LARCHMONT, N.Y. – People hear his music, but Larchmont native Eric Nathan sees a river.
That’s how the 30-year-old composer, who attended the Mamaroneck Public Schools and studied at Hoff-Barthelson Music School in Scarsdale, describes the sounds that have won him international acclaim. He was most recently awarded a 2014 John Simon Guggenheim Memorial Foundation Fellowship in Music Composition.
“I think of my music as a river – everything that I have written or been inspired by makes the river broader and broadens my expressivity,’’ Nathan wrote in an email from Italy, where he is a Rome Prize Fellow in Musical Composition at the American Academy in Rome. “I may choose to sail down only one part of the river, or branch out in a new stream, but I hope to be continually changing and evolving as an artist, sharing and expressing my experiences of ‘now’ as best I can.”
Nathan’s “river” has taken him on an incredible musical journey. His compositions have been performed at the Aldeburgh Music Festival in England, at Tanglewood, at the Aspen Music Festival and by the Berlin Philharmonic’s Scharoun Ensemble, among others. This summer, Nathan’s music will be featured at the New York Philharmonic Biennial, Tanglewood Festival of Contemporary Music and by the Cabrillo Festival Orchestra and JACK quartet.
Nathan studied music as a trumpeter and pianist in his formative years at Hoff-Barthelson. He joined the music school’s summer programs, jazz and wind ensembles and Festival orchestras.
“My first experiences performing jazz and my earliest orchestral experiences were at Hoff-Barthelson and these have been so important in forming how I think as a performer and a composer,’’ he said.
He attended Wynston Marsalis’ Jazz for Young People concerts at the Lincoln Center, and as a high school freshman participated in the Boston University Tanglewood Institute as a trumpeter. Both experiences helped launch his career path.
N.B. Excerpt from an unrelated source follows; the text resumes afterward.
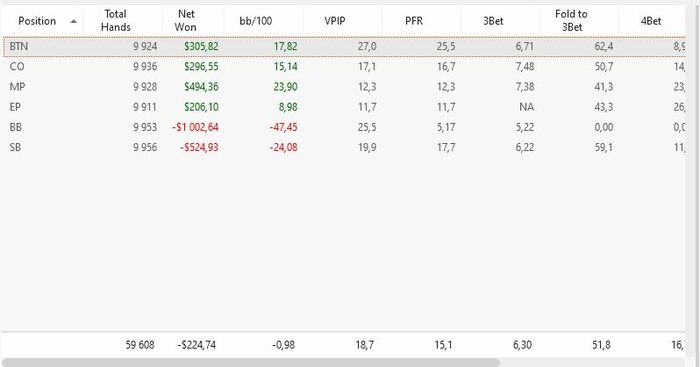Click MP bb/100 value 23,90
The width and height of the screenshot is (700, 367).
coord(285,87)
“The (Tanglewood) experience was the most intense I had experienced up to that point as we were expected to be rehearsing or practicing for almost the full day,’’ Nathan said. “But after completing that course I emerged loving music even more, and I then knew that music is what I wanted to devote my life to pursuing.”
His composition roots also began when he was young after his parents bought him a piano when was 8-years-old. He eventually studied composition at Juilliard Pre-College. “In my senior year in high school I had the pleasure of hearing the Juilliard Pre-College Symphony premiere my first orchestral work, and the experience of hearing it performed live was one of the most exhilarating experiences – hearing something I created come to life on such a large scale,’’ Nathan said. “After experiencing that concert I knew I wanted to be a composer.”
Nathan feels his life has been enriched by all of his musical teachers and experiences. He also feels blessed to have worked with teachers who have challenged and nurtured his musical interests and for performers who bring his music to new audiences. He is grateful that he was fortunate enough to find his career calling as a young man.
“Music has always been something central to my life – I was always thinking about music and wanting to play music, and imagining pieces that didn’t yet exist, and wishing that they would so that I could listen to them,’’ Nathan said. “In music we have the chance to express ourselves and share something deeply personal with an audience – this act of communication, of sharing emotions, thoughts and ideas that transcend language is something that is very important to me, and it is a dialogue and tradition that is a privilege to be part of. While a career in music can be difficult, I find it incredibly rewarding.”